### INPUT FOR THIS TASK
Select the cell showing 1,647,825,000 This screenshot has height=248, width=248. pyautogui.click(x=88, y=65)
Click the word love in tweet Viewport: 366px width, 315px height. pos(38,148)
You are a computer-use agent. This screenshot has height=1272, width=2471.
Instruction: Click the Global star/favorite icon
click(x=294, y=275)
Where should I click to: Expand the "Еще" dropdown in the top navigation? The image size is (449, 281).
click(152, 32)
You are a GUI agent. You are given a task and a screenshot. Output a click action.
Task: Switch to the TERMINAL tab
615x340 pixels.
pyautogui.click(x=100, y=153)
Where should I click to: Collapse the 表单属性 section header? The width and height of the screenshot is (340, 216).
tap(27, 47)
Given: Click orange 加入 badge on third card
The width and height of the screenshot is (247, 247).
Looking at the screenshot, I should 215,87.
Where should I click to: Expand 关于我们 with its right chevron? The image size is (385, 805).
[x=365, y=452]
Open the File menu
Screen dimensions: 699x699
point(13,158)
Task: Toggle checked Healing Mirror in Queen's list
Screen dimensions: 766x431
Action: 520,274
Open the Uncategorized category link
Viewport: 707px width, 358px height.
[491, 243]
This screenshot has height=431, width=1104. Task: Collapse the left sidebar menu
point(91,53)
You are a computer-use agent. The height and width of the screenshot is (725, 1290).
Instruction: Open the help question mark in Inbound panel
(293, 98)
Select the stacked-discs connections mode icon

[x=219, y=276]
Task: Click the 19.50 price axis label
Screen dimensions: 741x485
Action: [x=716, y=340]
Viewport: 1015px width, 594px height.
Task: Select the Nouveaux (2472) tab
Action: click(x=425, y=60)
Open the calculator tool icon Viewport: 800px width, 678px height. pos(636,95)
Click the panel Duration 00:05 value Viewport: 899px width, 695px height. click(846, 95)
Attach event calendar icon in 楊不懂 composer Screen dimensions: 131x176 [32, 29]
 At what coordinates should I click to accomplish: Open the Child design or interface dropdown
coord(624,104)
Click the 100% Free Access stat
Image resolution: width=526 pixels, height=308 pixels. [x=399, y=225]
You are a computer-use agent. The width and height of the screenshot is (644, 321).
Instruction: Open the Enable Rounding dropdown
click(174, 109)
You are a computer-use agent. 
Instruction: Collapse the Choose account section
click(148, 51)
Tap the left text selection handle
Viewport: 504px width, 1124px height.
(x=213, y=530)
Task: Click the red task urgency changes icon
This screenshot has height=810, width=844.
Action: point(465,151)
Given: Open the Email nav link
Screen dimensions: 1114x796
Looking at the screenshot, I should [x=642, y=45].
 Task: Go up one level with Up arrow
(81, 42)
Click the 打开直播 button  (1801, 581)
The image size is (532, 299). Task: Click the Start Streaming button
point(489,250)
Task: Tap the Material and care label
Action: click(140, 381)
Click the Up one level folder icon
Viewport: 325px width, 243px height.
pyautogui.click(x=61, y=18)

### YOUR INSTRUCTIONS
Print all of the records, leaving each one exactly as it appears above.

### RESULT OF THE EXERCISE
Select the cell showing 1,647,825,000 This screenshot has height=248, width=248. pyautogui.click(x=88, y=65)
Click the word love in tweet Viewport: 366px width, 315px height. pos(38,148)
You are a computer-use agent. This screenshot has height=1272, width=2471.
Instruction: Click the Global star/favorite icon
click(x=294, y=275)
Where should I click to: Expand the "Еще" dropdown in the top navigation? The image size is (449, 281).
click(152, 32)
You are a GUI agent. You are given a task and a screenshot. Output a click action.
Task: Switch to the TERMINAL tab
615x340 pixels.
pyautogui.click(x=100, y=153)
Where should I click to: Collapse the 表单属性 section header? The width and height of the screenshot is (340, 216).
tap(27, 47)
Given: Click orange 加入 badge on third card
The width and height of the screenshot is (247, 247).
Looking at the screenshot, I should 215,87.
Where should I click to: Expand 关于我们 with its right chevron? The image size is (385, 805).
[x=365, y=452]
Open the File menu
Screen dimensions: 699x699
point(13,158)
Task: Toggle checked Healing Mirror in Queen's list
Screen dimensions: 766x431
Action: 520,274
Open the Uncategorized category link
Viewport: 707px width, 358px height.
[491, 243]
This screenshot has height=431, width=1104. Task: Collapse the left sidebar menu
point(91,53)
You are a computer-use agent. The height and width of the screenshot is (725, 1290).
Instruction: Open the help question mark in Inbound panel
(293, 98)
Select the stacked-discs connections mode icon

[x=219, y=276]
Task: Click the 19.50 price axis label
Screen dimensions: 741x485
Action: [x=716, y=340]
Viewport: 1015px width, 594px height.
Task: Select the Nouveaux (2472) tab
Action: click(x=425, y=60)
Open the calculator tool icon Viewport: 800px width, 678px height. pos(636,95)
Click the panel Duration 00:05 value Viewport: 899px width, 695px height. click(846, 95)
Attach event calendar icon in 楊不懂 composer Screen dimensions: 131x176 [32, 29]
 At what coordinates should I click to accomplish: Open the Child design or interface dropdown
coord(624,104)
Click the 100% Free Access stat
Image resolution: width=526 pixels, height=308 pixels. [x=399, y=225]
You are a computer-use agent. The width and height of the screenshot is (644, 321).
Instruction: Open the Enable Rounding dropdown
click(174, 109)
You are a computer-use agent. 
Instruction: Collapse the Choose account section
click(148, 51)
Tap the left text selection handle
Viewport: 504px width, 1124px height.
(x=213, y=530)
Task: Click the red task urgency changes icon
This screenshot has height=810, width=844.
Action: point(465,151)
Given: Open the Email nav link
Screen dimensions: 1114x796
Looking at the screenshot, I should [x=642, y=45].
 Task: Go up one level with Up arrow
(81, 42)
Click the 打开直播 button  (1801, 581)
The image size is (532, 299). Task: Click the Start Streaming button
point(489,250)
Task: Tap the Material and care label
Action: click(140, 381)
Click the Up one level folder icon
Viewport: 325px width, 243px height.
pyautogui.click(x=61, y=18)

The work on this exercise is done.